The gem of the set is 1975’s Cooley High, a film long known as the “black American Graffiti”. Set in the projects of 1964 Chicago, it’s the story of two high school buddies - Glynn Turman and Lawrence Hilton-Jacobs (Washington from TV’s Welcome Back Kotter) – on the make in the lead up to graduation, trying to score with girls and outrun the local thugs. The sparking energy of the cast overcomes the limitations of the budget, camerawork and the story.
Parents should brace themselves before watching Thirteen, a harrowing tale where every prospective nightmare looming behind adolescence comes true for Tracy (Evan Rachel Wood), a nice girl who goes spectacularly bad in the first few weeks of seventh grade.
Co-written by one of its teen actors, the film has a rawness that never allows for neat villains or satisfactory blame, though Holly Hunter’s immature and overwhelmed mom comes off poorly. The tone is – perhaps suitably – inconsistent, swinging from prurient shock to celebration of the girls’ wicked energy, often within a scene. Comes with a short “making of”, deleted scenes, and a commentary track with the director and her young collaborators.

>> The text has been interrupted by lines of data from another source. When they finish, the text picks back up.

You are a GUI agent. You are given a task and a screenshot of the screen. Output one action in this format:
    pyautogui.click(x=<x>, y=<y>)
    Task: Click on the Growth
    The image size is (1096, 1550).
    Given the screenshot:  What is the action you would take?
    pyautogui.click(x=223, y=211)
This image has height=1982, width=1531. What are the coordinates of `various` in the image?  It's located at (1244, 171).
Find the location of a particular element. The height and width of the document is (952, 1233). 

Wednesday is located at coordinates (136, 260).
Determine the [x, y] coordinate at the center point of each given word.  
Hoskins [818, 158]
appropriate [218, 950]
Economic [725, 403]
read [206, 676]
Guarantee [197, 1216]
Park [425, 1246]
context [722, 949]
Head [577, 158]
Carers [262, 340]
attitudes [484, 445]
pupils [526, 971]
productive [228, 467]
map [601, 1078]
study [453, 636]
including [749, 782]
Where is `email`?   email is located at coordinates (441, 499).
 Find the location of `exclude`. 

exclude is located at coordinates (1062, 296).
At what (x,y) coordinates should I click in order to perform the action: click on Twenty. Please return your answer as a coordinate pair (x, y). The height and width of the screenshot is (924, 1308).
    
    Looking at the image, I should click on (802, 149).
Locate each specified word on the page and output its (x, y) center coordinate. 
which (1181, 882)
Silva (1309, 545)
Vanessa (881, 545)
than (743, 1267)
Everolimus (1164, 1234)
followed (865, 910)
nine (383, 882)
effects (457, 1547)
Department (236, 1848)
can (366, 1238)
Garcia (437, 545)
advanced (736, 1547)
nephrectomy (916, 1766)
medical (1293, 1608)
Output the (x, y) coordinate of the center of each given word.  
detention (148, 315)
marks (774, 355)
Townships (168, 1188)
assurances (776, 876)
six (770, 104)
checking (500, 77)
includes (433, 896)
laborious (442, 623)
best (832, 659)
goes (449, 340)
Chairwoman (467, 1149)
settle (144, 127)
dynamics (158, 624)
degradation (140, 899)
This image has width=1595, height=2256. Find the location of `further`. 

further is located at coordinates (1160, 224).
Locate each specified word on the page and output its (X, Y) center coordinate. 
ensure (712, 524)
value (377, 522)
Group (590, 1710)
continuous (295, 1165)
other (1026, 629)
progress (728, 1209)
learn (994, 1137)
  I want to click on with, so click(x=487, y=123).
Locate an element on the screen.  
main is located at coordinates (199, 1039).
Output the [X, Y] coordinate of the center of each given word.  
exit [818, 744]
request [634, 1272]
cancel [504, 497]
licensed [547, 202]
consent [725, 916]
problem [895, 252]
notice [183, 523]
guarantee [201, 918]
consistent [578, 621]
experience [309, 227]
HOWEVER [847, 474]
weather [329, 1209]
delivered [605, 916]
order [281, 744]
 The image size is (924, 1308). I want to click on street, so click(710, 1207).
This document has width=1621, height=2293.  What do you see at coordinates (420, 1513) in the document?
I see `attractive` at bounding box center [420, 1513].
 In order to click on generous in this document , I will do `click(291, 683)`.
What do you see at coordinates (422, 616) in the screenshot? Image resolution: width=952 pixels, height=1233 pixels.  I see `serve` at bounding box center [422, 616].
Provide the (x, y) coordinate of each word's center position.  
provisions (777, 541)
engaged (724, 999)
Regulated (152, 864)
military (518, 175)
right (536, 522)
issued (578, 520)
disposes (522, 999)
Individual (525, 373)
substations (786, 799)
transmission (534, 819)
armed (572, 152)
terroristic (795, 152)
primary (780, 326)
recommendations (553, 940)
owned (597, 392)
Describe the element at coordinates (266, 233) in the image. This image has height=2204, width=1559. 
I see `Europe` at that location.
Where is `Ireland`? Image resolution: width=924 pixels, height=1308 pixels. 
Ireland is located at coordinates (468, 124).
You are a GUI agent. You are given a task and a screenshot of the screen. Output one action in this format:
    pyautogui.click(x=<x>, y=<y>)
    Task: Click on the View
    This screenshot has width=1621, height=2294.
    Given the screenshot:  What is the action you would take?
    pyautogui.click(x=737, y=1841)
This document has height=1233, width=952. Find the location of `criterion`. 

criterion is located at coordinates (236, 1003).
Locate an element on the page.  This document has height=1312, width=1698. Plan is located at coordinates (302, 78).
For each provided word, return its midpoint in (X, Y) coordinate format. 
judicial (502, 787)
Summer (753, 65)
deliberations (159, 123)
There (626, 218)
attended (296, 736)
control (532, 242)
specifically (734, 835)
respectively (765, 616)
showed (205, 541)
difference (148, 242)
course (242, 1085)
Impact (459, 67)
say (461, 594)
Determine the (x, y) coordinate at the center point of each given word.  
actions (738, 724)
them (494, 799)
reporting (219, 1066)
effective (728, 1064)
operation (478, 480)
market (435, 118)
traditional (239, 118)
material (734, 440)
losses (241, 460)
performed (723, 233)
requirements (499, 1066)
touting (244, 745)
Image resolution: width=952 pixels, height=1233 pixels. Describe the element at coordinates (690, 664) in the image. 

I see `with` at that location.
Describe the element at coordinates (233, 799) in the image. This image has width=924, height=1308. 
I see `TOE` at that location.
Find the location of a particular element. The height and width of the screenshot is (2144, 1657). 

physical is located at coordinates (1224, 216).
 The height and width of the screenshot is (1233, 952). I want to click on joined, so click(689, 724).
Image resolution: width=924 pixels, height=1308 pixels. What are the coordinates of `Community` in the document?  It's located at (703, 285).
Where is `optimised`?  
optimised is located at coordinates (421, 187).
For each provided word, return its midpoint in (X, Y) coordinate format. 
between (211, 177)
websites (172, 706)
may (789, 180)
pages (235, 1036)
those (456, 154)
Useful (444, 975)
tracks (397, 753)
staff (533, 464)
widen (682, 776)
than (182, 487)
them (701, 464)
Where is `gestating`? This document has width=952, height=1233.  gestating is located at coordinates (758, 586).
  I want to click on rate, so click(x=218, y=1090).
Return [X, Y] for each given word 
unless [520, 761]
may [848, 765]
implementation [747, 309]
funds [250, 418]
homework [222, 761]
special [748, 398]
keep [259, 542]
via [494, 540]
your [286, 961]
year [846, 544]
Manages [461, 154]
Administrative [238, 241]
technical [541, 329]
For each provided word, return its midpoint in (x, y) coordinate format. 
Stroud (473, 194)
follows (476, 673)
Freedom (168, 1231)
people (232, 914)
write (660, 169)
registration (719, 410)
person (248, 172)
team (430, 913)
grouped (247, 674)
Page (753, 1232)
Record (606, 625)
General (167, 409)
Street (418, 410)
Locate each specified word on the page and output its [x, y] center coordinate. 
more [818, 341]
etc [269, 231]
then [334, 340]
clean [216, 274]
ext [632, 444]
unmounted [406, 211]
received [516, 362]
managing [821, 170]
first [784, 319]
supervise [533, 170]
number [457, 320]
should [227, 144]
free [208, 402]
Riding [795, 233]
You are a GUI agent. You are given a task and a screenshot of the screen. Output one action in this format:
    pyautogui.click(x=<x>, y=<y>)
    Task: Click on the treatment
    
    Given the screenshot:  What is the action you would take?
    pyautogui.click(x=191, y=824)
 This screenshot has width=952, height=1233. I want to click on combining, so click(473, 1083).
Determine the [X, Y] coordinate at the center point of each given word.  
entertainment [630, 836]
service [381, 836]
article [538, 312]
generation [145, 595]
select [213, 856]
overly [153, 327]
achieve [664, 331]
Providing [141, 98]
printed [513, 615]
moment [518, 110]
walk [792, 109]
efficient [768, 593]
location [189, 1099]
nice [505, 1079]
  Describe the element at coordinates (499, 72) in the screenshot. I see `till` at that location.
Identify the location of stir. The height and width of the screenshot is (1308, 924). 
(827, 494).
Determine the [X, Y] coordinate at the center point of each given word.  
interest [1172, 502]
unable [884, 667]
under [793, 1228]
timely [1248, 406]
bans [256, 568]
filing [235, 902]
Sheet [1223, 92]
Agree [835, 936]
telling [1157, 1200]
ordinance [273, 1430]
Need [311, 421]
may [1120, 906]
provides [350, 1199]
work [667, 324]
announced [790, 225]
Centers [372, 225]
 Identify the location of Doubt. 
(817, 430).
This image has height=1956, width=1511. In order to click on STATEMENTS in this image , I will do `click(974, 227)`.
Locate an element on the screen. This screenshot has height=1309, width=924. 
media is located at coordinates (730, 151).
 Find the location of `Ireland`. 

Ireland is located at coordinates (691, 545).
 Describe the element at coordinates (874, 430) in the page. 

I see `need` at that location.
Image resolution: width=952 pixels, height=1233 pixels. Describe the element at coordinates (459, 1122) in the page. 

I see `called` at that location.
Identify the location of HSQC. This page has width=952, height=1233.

2003 was a dry movie year, made bearable mostly by a crop of remarkable documentaries, like Etre Et Avoir, Capturing The Friedmans, and Spellbound, a patiently absorbing look at the young competitors in the annual Scripps-Howard National Spelling Bee, the Rose Bowl for middle school brains. At the end, you feel like the film has given you a glimpse of the rumbling social landscape of America over the shoulders of the children. Comes with deleted scenes, games, a commentary track and updates on the progress of the profiled kids.
The Rules Of The Game
Jean Renoir’s 1939 Rules Of The Game is usually in some critical shortlist of the Greatest Films Ever, for good reason. This elegantly disturbing film – packaged with Criterion’s exhaustive double-disc care – takes a look at the moral exhaustion and simmering violence of Europe just before World War Two. Basically the story of a country house party among the idle rich, it was a resounding flop when it was released, a reflection of how uncomfortably well it essayed an anxious time.
The Postman Always Rings Twice
“Their Love was a Flame that Destroyed” went the tag line on the posters for this 1946 melodrama, and there are moments when the film – the story of a love triangle gone homicidal – suddenly goes into emotional boldface, picking up second and third winds in its complicated emotional journey.
John Garfield is a drifter whose job at a roadside diner leads to an affair with Lana Turner, the bombshell wife of the elderly owner. Turner, in this critic’s opinion, was Hollywood’s halting dry run for Marilyn Monroe, so it’s good that Garfield is onscreen most of the time to give the story its juice. Comes with a decent biography of Garfield, an intense but mostly unsung actor who paved the way for the Brandos and Deans to come.
Barney Miller: The First Season
Barney Miller’s cop comedy was set in the bleak “Ford to City: Drop Dead” New York of the 70s, a place where jokes about the city’s decline were a surefire laugh. The premiere 1974-75 season of the show is a gem, fast-paced, well-written and acted, from Hal Linden’s affable precinct captain, to Abe Vigoda’s decrepit Fish. The addition of Steve Landesberg’s erudite Lt. Dietrich to the cast was a season away, as was the classic hash brownies episode, which kindles some hope that the series’ whole seven year run might see print.